Il Louvre del Golfo racconta il cammino dell’arte nel mondo

S’inaugura ad Abu Dhabi il grande museo realizzato in collaborazione con i francesi

ABU DHABI – A vederlo appena arrivi, dalla strada che corre lungo il mare il Louvre di Abu Dhabi, sembra una sorta di immensa palafitta che si staglia sull’acqua, con un tetto grigio e le pareti di un bianco abbacinante. All’interno la struttura ideata da Jean Nouvel si trasforma in una medina, una cittadella araba dove gli edifici (l’auditorium, lo spazio per le mostre temporanee, i padiglioni della collezione permanente, il ristorante, il museo per i bambini) si inseguono e si incastrano uno nell’altro, aprendo qua e là spazi o piazzette segrete dove scopri fontane o prospettive verso il mare.
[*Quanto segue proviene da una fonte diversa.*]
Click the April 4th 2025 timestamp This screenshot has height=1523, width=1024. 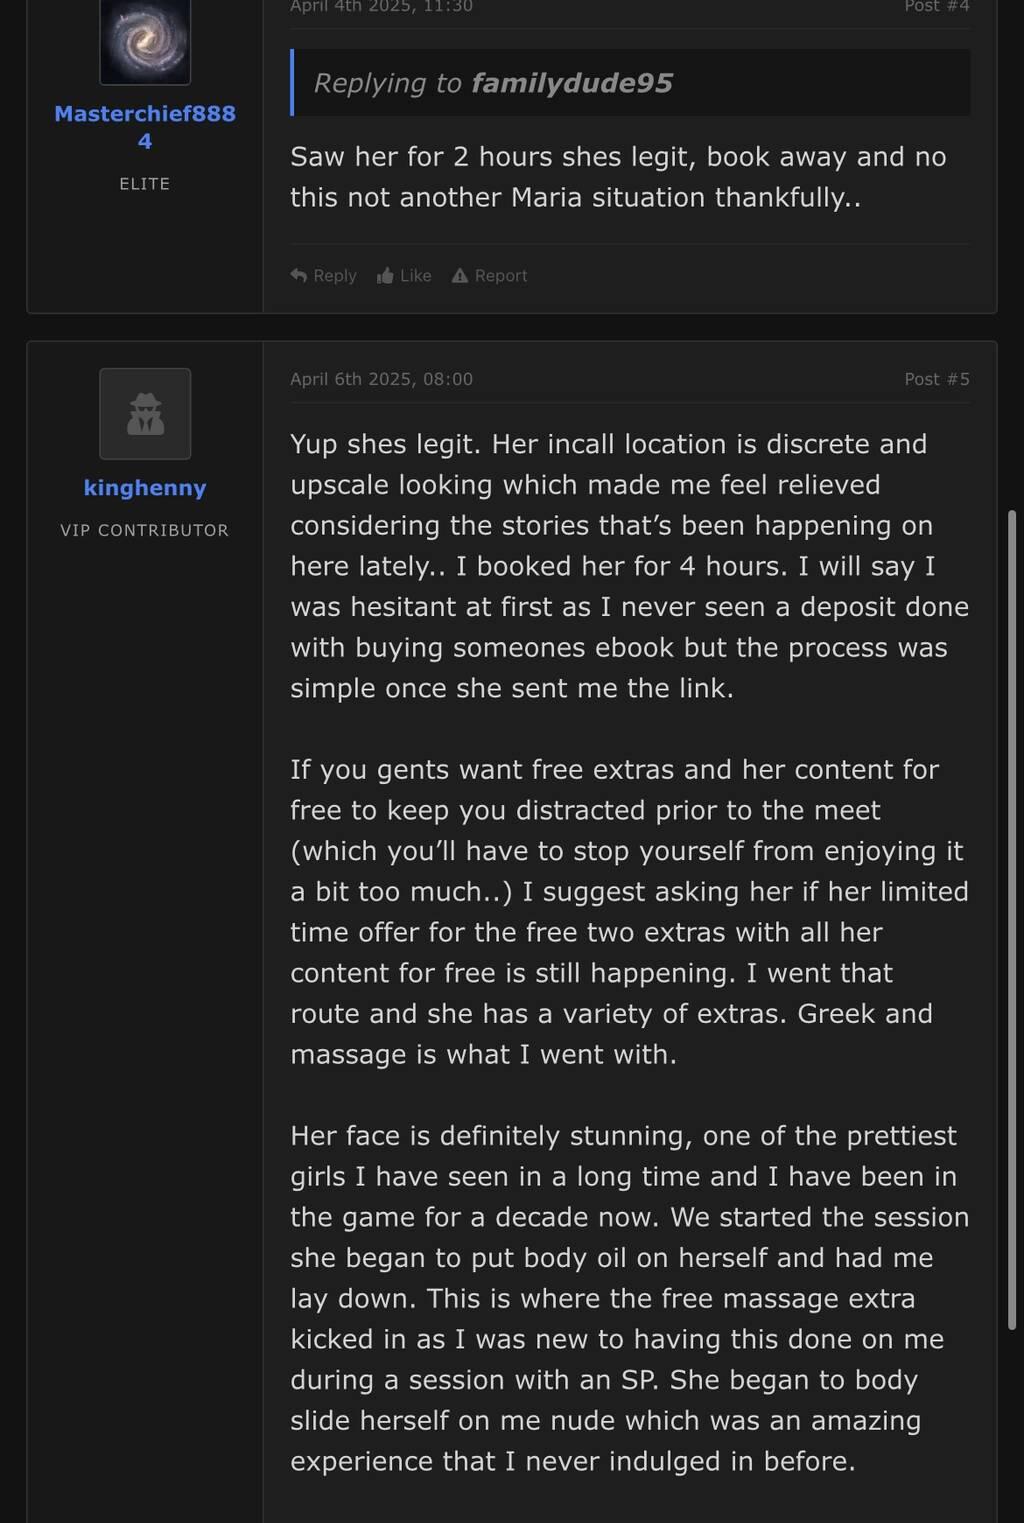381,7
Al centro una grande piazza sovrastata da un tetto le cui geometrie ricordano l’intrecciarsi di foglie di palma. «Ho pensato – spiega l’archistar d’Oltralpe – a un’agorà, un luogo dove le persone e le culture si incontrano, ma anche a una medina, perché credo che il mio compito fosse tradurre in questa struttura la cultura del luogo. Mi sembrava importante poi che il tutto avesse una dimensione spirituale, e che le persone potessero vivere in modo gradevole la loro esperienza di visita».
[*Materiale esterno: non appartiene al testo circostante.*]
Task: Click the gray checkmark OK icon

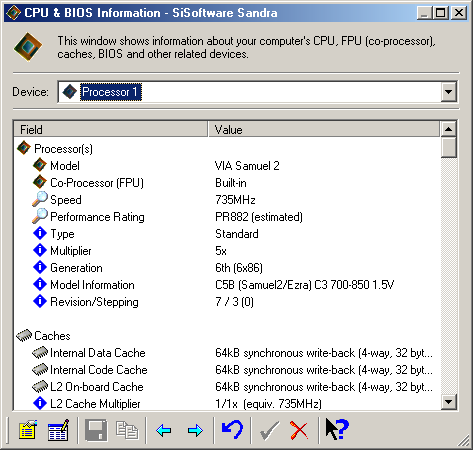Action: pos(269,430)
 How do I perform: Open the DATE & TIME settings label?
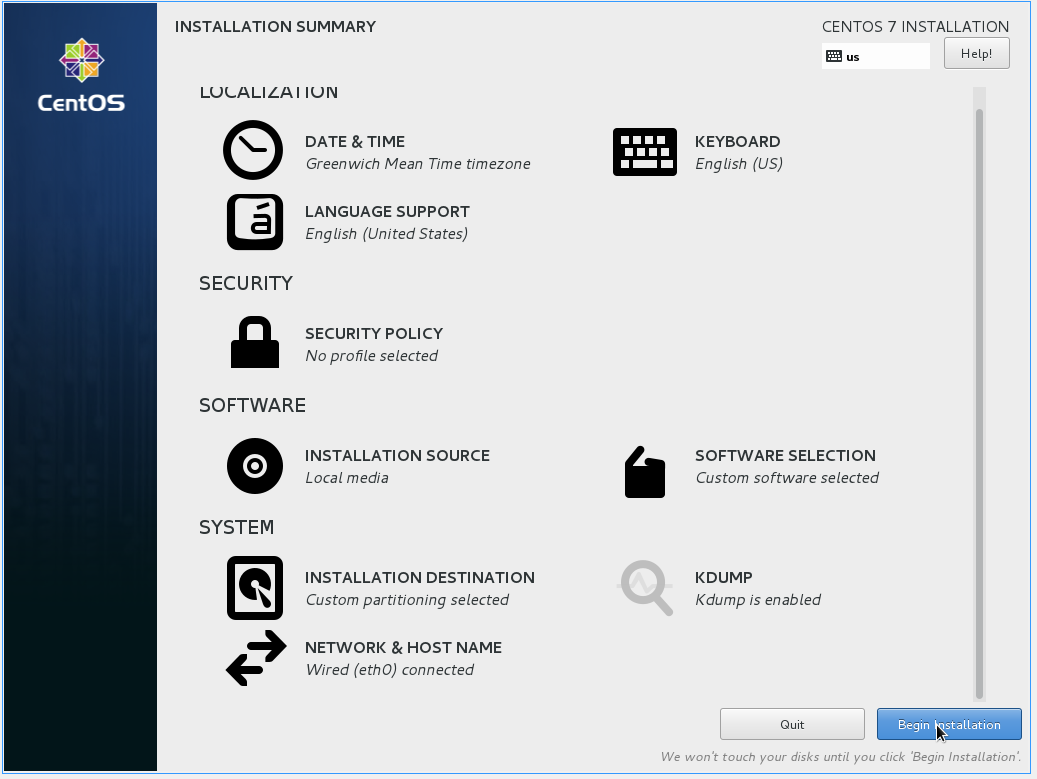tap(355, 142)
Jean Nouvel è stato il protagonista della presentazione ufficiale (l’apertura al pubblico sarà sabato) del nuovo museo, che vede la luce dopo non pochi rinvii: l’accordo per realizzarlo (il costo si aggira su un miliardo di euro) tra gli Emirati Arabi Uniti e la Francia è del 2007, la costruzione e stata avviata nel 2013 e l’inaugurazione avrebbe dovuto avvenire a dicembre del 2015. Il clima tra mondo arabo e Francia era dieci anni fa molto diverso, il terrorismo islamista non aveva ancora colpito in modo così traumatico, per cui ieri tanto Mohamed al Mubarak, ministro della cultura degli Emirati, quanto Manuel Rabaté, direttore del Louvre Abu Dhabi, quanto Jean Luc Martinez, presidente del Louvre di Parigi ci hanno tenuto a sottolineare che la nuova creatura rappresenta una sfida al fanatismo e che il modo migliore per combatterlo può essere proprio quel dialogo tra le culture, di cui il museo vuol essere espressione.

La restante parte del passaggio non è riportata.